Professeur Topanou, vous donnez des armes aux bourreaux en leur suggérant même de porter plainte contre la France pour avoir permis aux avocats de Sébastien Germain Ajavon de continuer à lutter pour lui faire recouvrer ses droits. Quand Banouto et d’autres organes mettent en gros titres en vous attribuant ces propos, je tombe des nues :

Sébastien Ajavon complètement hors-course de la présidentielle 2021 malgré les décisions de la Cour africaine. C’est l’universitaire et ancien ministre de la justice du Bénin, Victor Topanou qui le dit dans une tribune publiée en exclusivité vendredi 11 décembre 2020 auprès de Banouto. Victor Topanou, qui a vertement critiqué l’avocat de l’opposant Sébastien Ajavon et les dernières décisions de la Cour africaine en sa faveur, a déclaré que l’opposant béninois est forclos pour la prochaine présidentielle.  

«  Même si toutes les demandes de la Cour (africaine, ndlr) étaient appliquées par l’Etat du Bénin, M. Sébastien Germain Ajavon ne pourra jamais aller à l’élection présidentielle de 2021 à cause de son statut de réfugié politique octroyé par la France », a-t-il écrit.
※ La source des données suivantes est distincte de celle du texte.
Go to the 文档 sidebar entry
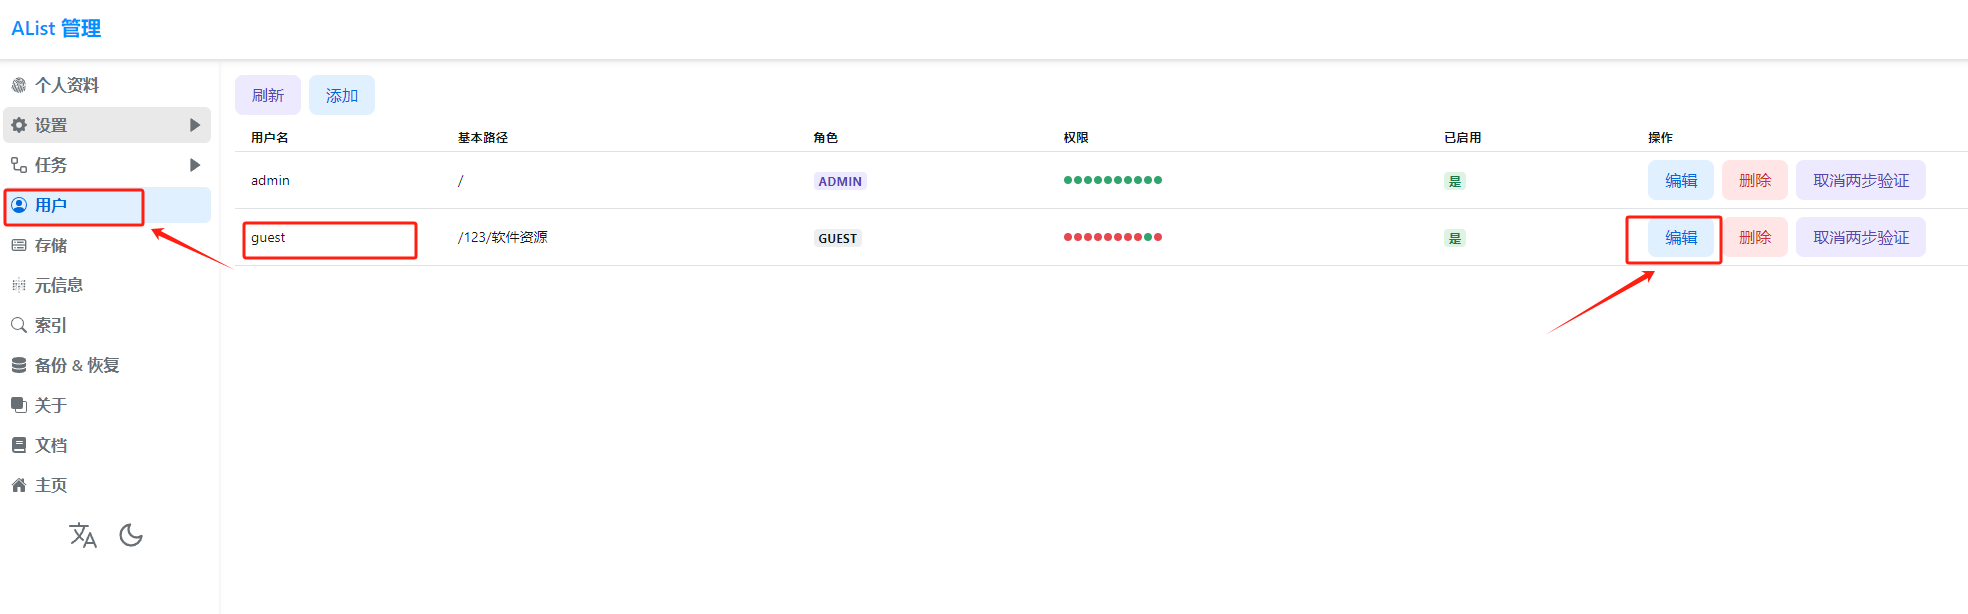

Selon le professeur en Sciences politiques, la Cour africaine en rendant des décisions en faveur de Sébastien Ajavon a raté « une occasion de faire avancer, par un bel Arrêt, la cause des réfugiés, notamment sur la question de leurs droits politiques ».

L’universitaire béninois rappelle à cet effet les implications du statut de réfugié accordé à Sébastien Ajavon en France.
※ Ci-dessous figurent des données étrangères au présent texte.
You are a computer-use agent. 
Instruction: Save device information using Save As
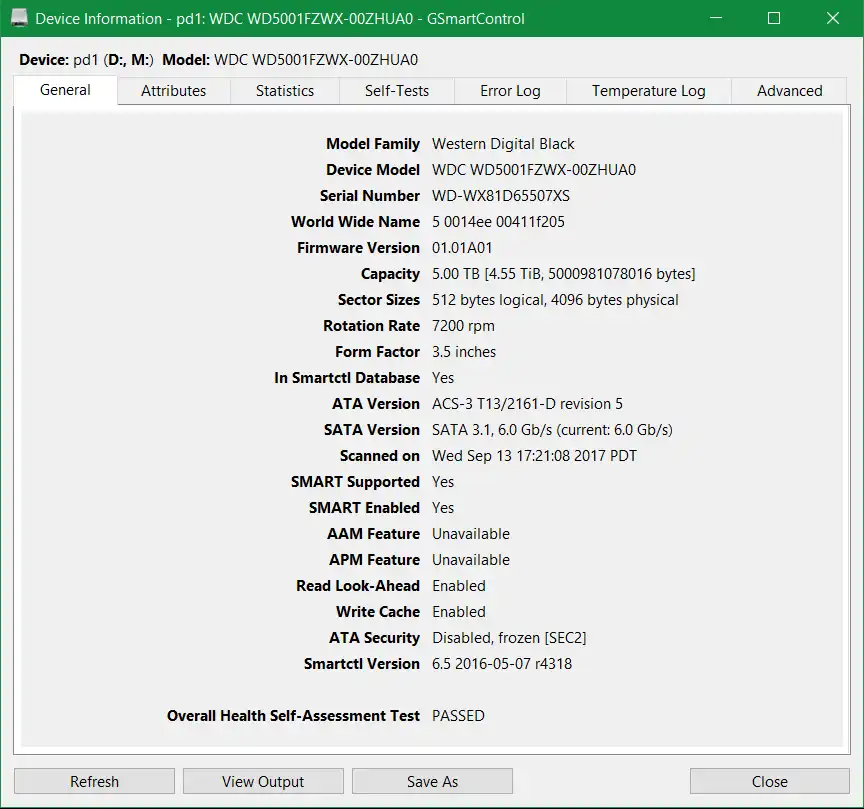click(x=431, y=781)
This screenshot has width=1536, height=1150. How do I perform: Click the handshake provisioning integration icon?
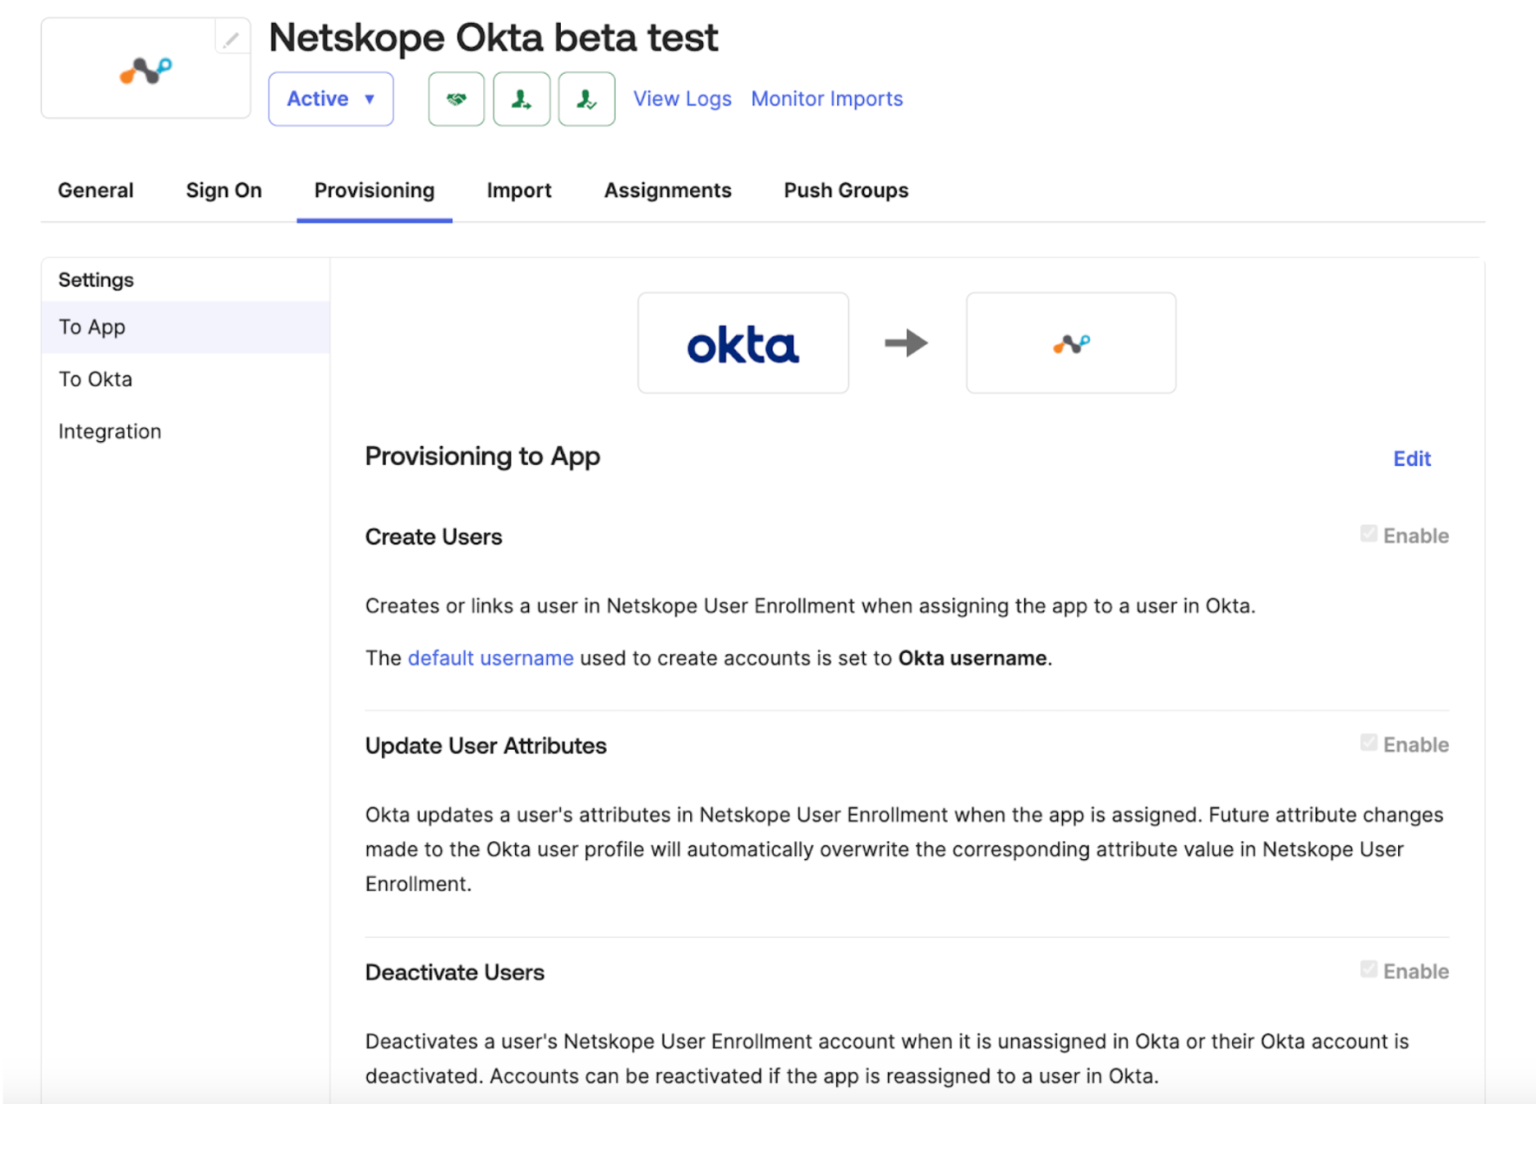click(x=456, y=99)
« Ni Me VEY ni la Cour africaine ne sauraient ignorer que le mot « réfugié » s’applique, « à toute personne qui, craignant avec raison d’être persécutée du fait de sa race, de sa religion, de sa nationalité, de son appartenance à un certain groupe social ou de ses opinions politiques se trouve hors du pays dont elle a la nationalité et qui ne peut ou, du fait de cette crainte, ne veut se réclamer de la protection de ce pays, ou qui, si elle n’a pas de nationalité et se trouve hors du pays dans lequel elle avait sa résidence habituelle à la suite de tels évènements, ne peut ou en raison de ladite crainte, ne veut y retourner » (voir article premier paragraphe A.2 de la Convention de Genève du 28 juillet relatif au statut des réfugiés et entrée en vigueur le 22 avril 1954) ».
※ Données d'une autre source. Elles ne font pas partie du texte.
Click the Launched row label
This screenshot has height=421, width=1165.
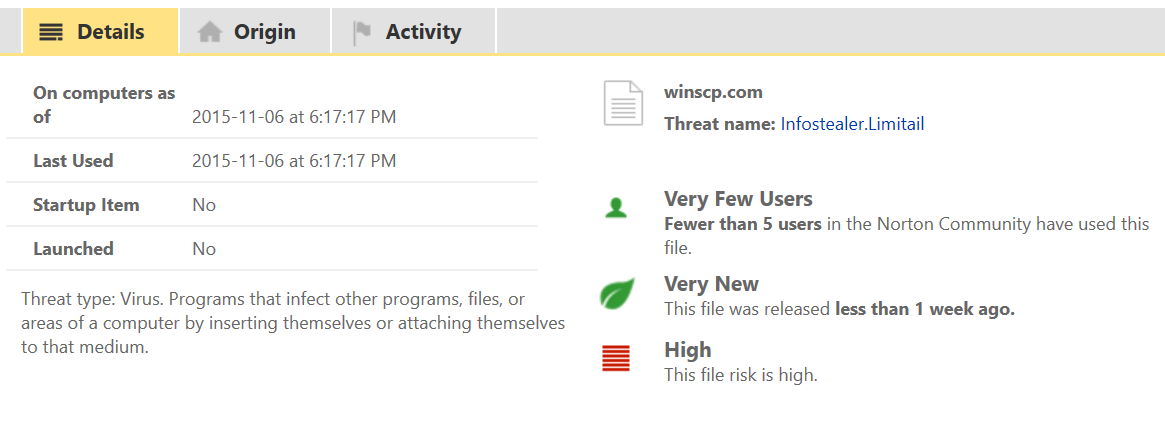click(x=73, y=249)
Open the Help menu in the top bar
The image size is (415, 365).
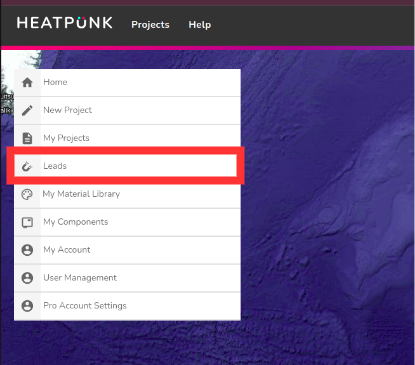[x=200, y=25]
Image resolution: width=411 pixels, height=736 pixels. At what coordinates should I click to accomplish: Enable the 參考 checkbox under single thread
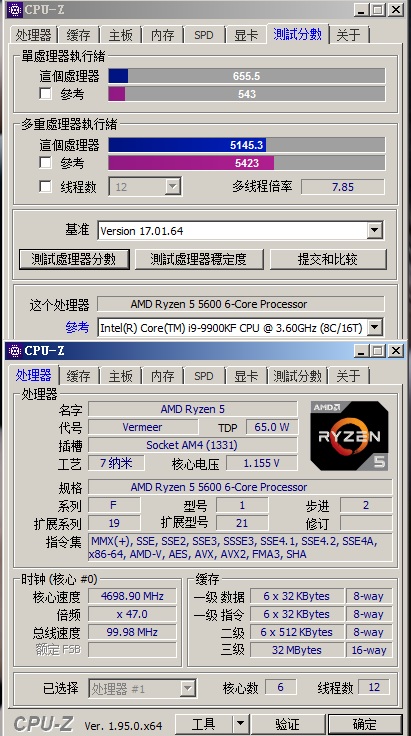click(46, 94)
C’est la double peine en somme. M. Ajavon a été condamné par une cour d’exception après avoir été acquitté par une cour normale, et ceci pour le rendre inéligible à tout prix et détruire tous ses intérêts. Il trouve refuge dans un pays non-impliqué dans la situation de guerre. Son statut de réfugié devrait alors, selon certains raisonnements, le disqualifier à jamais comme candidat, de même qu’il devrait renoncer à se battre pour retrouver tous ses droits. On dirait que certains d’entre nous pourraient se délecter soudain de cette situation et on peut se demander si quelqu’un a intérêt que la situation de guerre ne disparaisse pas de notre paysage. Mais ce que nous ne devons pas oublier c’est que nous nous installons tous, inexorablement, gouvernants comme gouvernés, dans une impasse dont personne ne sortira gagnant. Il s’agira de notre existence même en tant qu’État et en tant que nation. Comment peut-on en effet déterminer d’avance qui ira ou qui n’ira pas à une élection soumise à tant d’aléas ? Pas de liste fiable, donc pas d’électeurs, pas de candidats, pas de sécurité, pas de quiétude ! Et même si on arrivait à organiser une élection dans ces conditions, ce ne serait pas une fin en soi. On se demande si le vainqueur éventuel va gérer des citoyens libres jaloux de leurs prérogatives ou si on doit les remplacer par des robots utilitaires. J’ai lu quelque part que quelqu’un a suggéré, certainement en n’étant pas très sérieux, de fermer « les centres de bavardage ». C’est une proposition extrêmement dangereuse même si on arrivait à la mettre en pratique. Je crois qu’on n’a pas le droit de plaisanter sur des sujets aussi sérieux. Saint Jean disait : « au début était le verbe et le verbe s’est fait chair » et Aristote définit l’homme comme un animal social doté de l’usage de la parole. Enlevez-lui ces attributs et vous le ramènerez à un stade préhominien inférieur au niveau des animaux. Je vous renvoie au roman d’anticipation dystopique, Brave New World ou Le Meilleur des Mondes, de l’écrivain anglo-américain Aldous Huxley où il imaginait déjà en 1931 avec effroi la perspective d’un monde sauvage où l’on pourrait fabriquer des êtres assimilables à des robots

En démocratie, chacun à son niveau doit jouer sa partition ; opposants comme partisans du pouvoir, gouvernants comme gouvernés, secteur public, parapublic et secteur privé et enfin membres des OSC, aussi bien à l’intérieur des États qu’au niveau international ou bilatéral. On ne rend pas service à son pays en utilisant sa science ou son expertise pour caresser les gouvernants dans le sens du poil dans leurs aventures les plus douteuses. Dans tous les cas, toute compromission se paie cash comme l’a signifié le journaliste Norbert Zongo :

Les peuples comme les hommes finissent toujours par payer leurs compromissions politiques : avec des larmes parfois, du sang souvent, mais toujours dans la douleur. Deux illustres et malheureux exemples de l’heure peuvent être cités en la matière : le Zaïre et le Togo. Ces peuples, subjugués et gémissant sous la férule de tyrans militaires ont malheureusement leur part de responsabilité dans le drame qu’ils vivent. 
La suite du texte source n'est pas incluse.